DQ Analysts will need to sort out and prioritize findings. The goal of an initial Data Quality Assessment is to learn about the Data in order to define an Actionable Plan for improvement. It is usually best to start with a small, focused effort – a basic proof of concept – to demonstrate how the improvement process works. Steps include:
- Define the Goals of the Assessment; these will drive the work
- Identify the Data to be Assessed; focus should be on a small data set, even a single data element, or a specific data quality problem
- Identify Uses of the Data and the Consumers of the Data
- Identify Known Risks with the Data to be Assessed, including the potential impact of data issues on organizational processes
- Inspect the Data based on Known and Proposed Rules
- Document Levels of Non-Conformance and Types of Issues
- Perform Additional, in-depth Analysis based on Initial Findings in order to
- Quantify Findings
- Prioritize Issues based on Business Impact
- Develop Hypotheses about Root Causes of Data Issues
- Meet with Data Stewards, SMEs, and Data Consumers to Confirm Issues and Priorities
- Use Findings as a Foundation for Planning
- Remediation of Issues, ideally at their Root Causes
- Controls and Process Improvements to Prevent Issues from Recurring
- Ongoing Controls and Reporting
Framework and Methodology
Data Quality Priorities must align with Business Strategy.

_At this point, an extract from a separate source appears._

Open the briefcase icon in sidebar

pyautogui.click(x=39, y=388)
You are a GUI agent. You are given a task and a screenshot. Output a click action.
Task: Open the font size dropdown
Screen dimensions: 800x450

Framework should include methods to:
- Understand and prioritize business needs
- Identify the data critical to meeting business needs
- Define business rules and data quality standards based on business requirements
- Assess data against expectations
- Share findings and get feedback from stakeholders
Framework should also account for how to organize for data quality and how to leverage data quality tools.